How to handle huge inputs?
Company: Google
Role: Software Engineer
Category: Software Engineering Fundamentals
Difficulty: medium
Interview Round: Onsite
In a coding interview, after solving an in-memory algorithmic problem, the interviewer asks: "What would you do if the input were extremely large?"
Give a structured answer that explains how to reason from constraints to design choices.
### Constraints & Assumptions
- The original problem could be common, such as interval scheduling, grouping, counting, or sorting.
- The follow-up is general rather than tied to one exact algorithm.
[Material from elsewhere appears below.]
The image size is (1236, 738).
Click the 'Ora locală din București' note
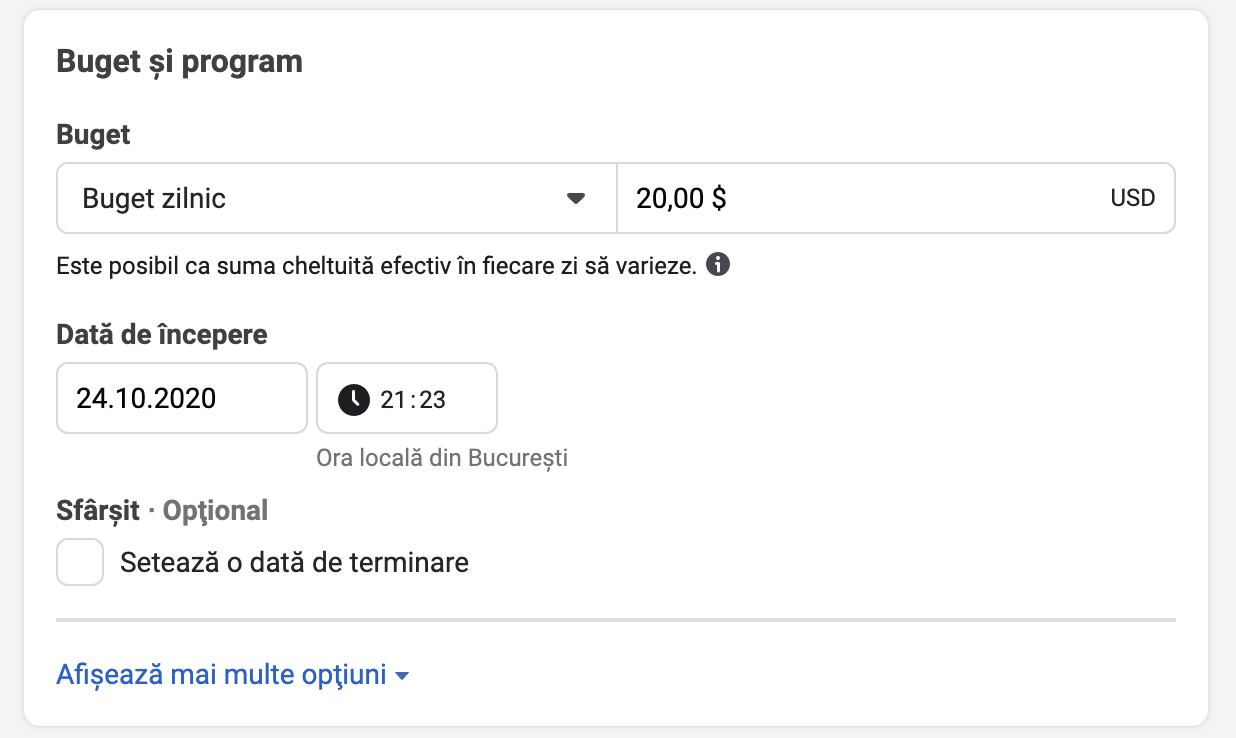(x=442, y=458)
- Discuss exact versus approximate answers, memory limits, streaming, chunking, external storage, and distributed processing.
- Do not jump straight to "use distributed systems" without explaining why.
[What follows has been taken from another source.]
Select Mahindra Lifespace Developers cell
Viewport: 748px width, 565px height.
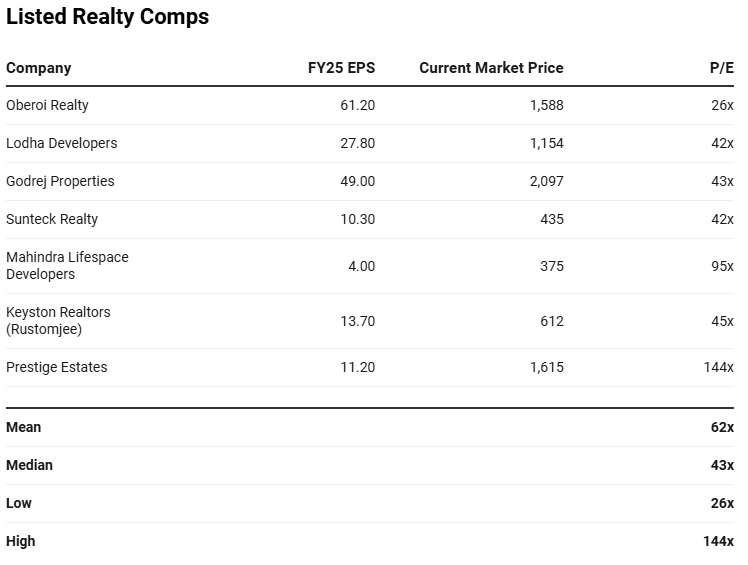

### Clarifying Questions to Ask
- Does the full input fit in memory?
- Is the input static, streamed, or continuously updated?
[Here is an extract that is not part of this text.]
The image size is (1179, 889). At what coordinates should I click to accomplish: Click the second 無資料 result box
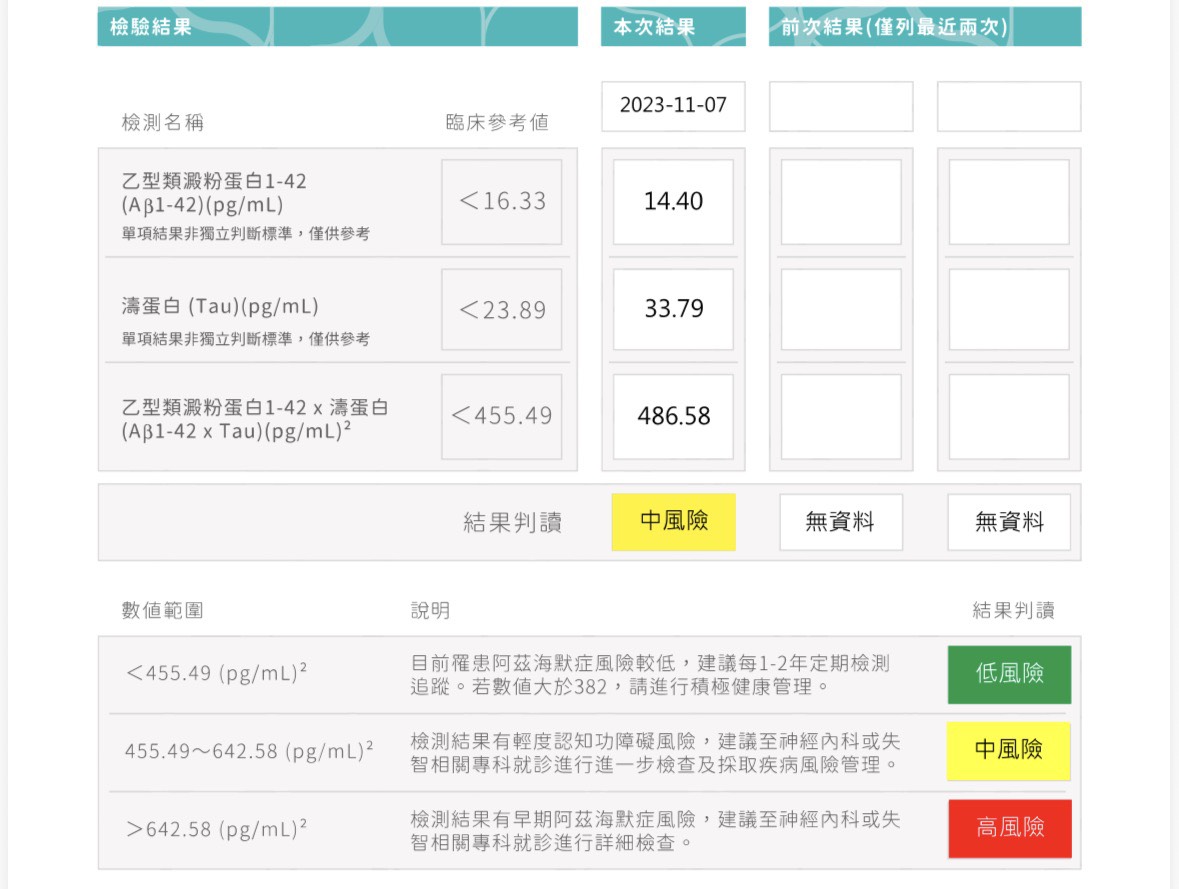(x=1009, y=521)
- Do we need an exact answer or is approximation acceptable?
- Do we need global ordering, random access, or only a summary?
- Are we constrained by memory, disk I/O, network, latency, or throughput?
- Is this single-machine or multi-machine?
### What a Strong Answer Covers
- In-memory space optimization when data still fits.
- Streaming algorithms when only compact state is needed.
- Chunk-and-merge techniques when the problem decomposes.
- External-memory sorting or disk-backed indexes when global coordination is required.
- Approximation techniques when exact answers are too expensive and allowed.
- Distributed partitioning only when scale exceeds one machine.
- Tradeoffs among correctness, memory, I/O, latency, and complexity.
### Follow-up Questions
- How would your answer change for a problem requiring sorting?
- What if there is severe key skew?
- What approximate data structures might help?
- How would you test correctness for chunked processing?
Quick Answer: Answer the coding interview follow-up "what if the input is huge?" Covers memory checks, streaming, chunking, external sort, approximate structures, distributed processing, and engineering tradeoffs.